Certaines marques, disposant d’une forte identité et d’une légitimité, tirent encore leur épingle du jeu. « Chez Reimo Eco Campers, on maintient les chiffres sur la concession de Toulouse et dans le réseau. A notre avantage, nous sommes parmi les derniers aménageurs à proposer des vans sur le Volkswagen T6.1, alors que la plupart des autres travaillent sur le Renault Trafic » analyse Olivier Descamps, directeur du commerce chez Eco Campers.
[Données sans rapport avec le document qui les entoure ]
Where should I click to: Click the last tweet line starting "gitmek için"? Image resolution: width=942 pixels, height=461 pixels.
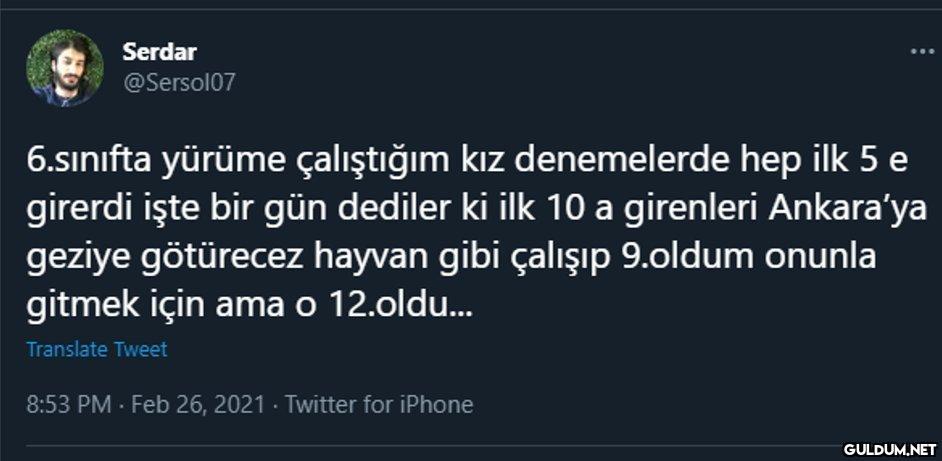[250, 305]
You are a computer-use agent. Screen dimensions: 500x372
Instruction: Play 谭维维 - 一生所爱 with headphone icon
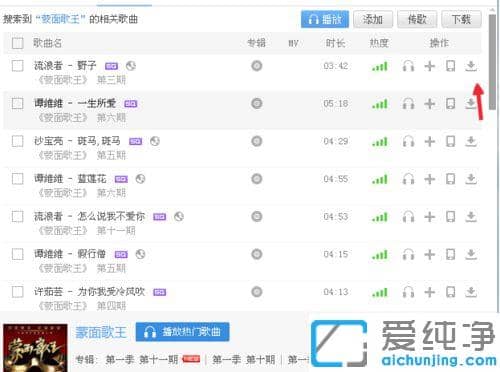click(x=408, y=104)
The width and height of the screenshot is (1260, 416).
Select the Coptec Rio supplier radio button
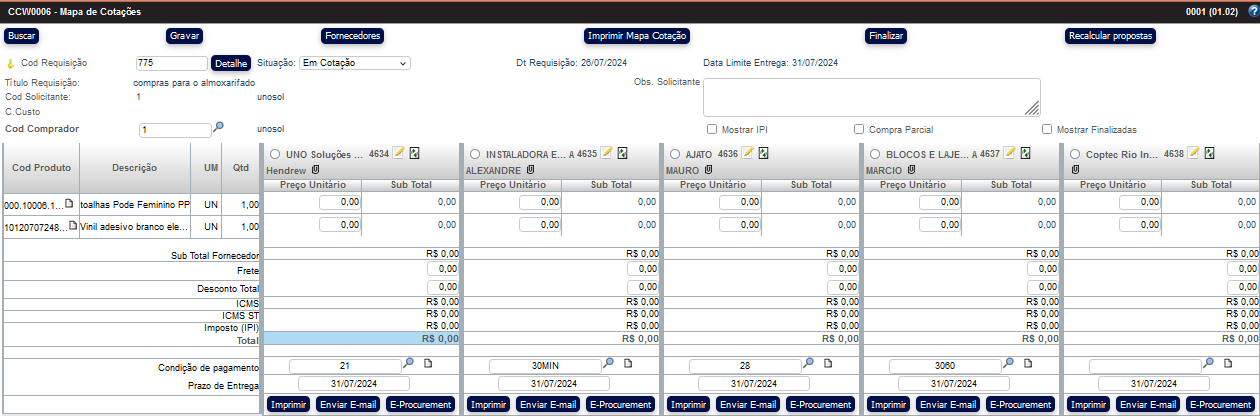click(1075, 154)
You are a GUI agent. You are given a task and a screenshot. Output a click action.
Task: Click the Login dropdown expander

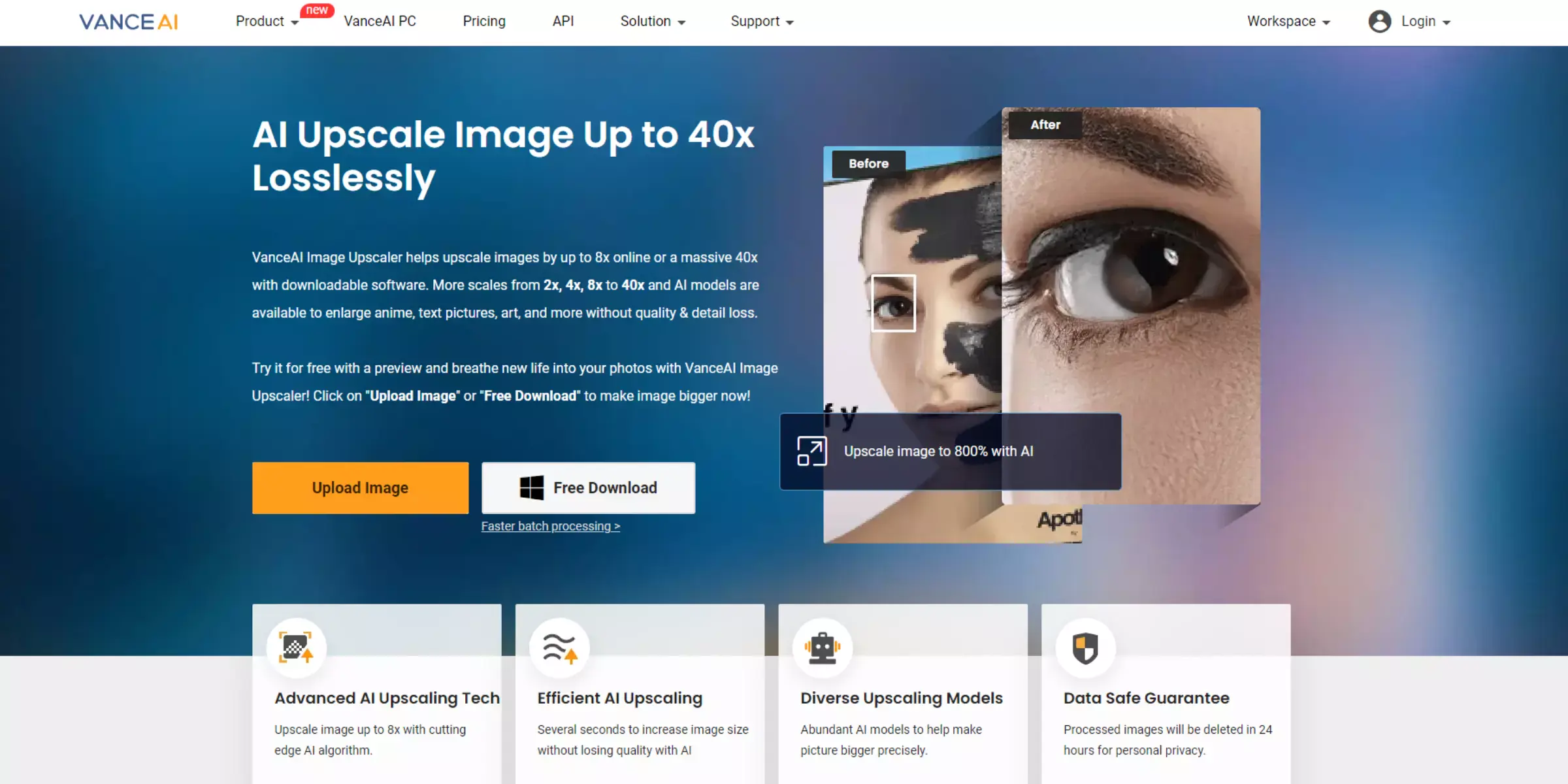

Une offre de location à petit prix pour tester la vie en van.

Des changements à venir

Quoi qu’il en soit, cette période de crise secoue le marché, mais sera sans doute salutaire pour le renouveau des pratiques et de l’innovation. Daniel Seisenberger, le directeur des ventes de Bürstner France, prédit des changements importants.  « Durant deux ans, tous les constructeurs ont géré les pénuries et les soubresauts de la production, sans revoir leur politique produit. Aujourd’hui, nous sommes tous contraints de le faire ».

Un renouveau également espéré par Augustin Bouyer, co-fondateur du réseau WeVan. « Ce coup de frein redonne du pouvoir aux clients. C’est douloureux, mais nécessaire. Il doit permettre d’assainir ce marché très spécifique ».

Les discussions portent aussi sur la manière d’aborder cette clientèle singulière qui échappe pour partie à la distribution traditionnelle du camping-car. « Sur de nouveaux produits, quand le réseau n’y croit pas, il ne faut pas hésiter à ouvrir de nouvelles portes » avance Daniel Seisenberger (Bürstner France).

De son côté, Vincent Perard (Panama) réclame un changement des habitudes de vente. « Aux concessionnaires, je leur dis souvent : n’attendez plus le client comme avant, prenez des initiatives, simples, pas chères, qui améliorent la visibilité des produits. Des pratiques assez courantes dans l’auto, mais trop peu répandues dans le véhicule de loisir ».

Un message partiellement entendu. Le réseau Panama se mobilise pratiquement à 100% pour faire découvrir à peu de frais le van aménagé au travers de l’opération « 2 jours/ 1 nuit de location à 99 € ». Une bonne manière de tester la formule et séduire peut-être de nouveaux clients.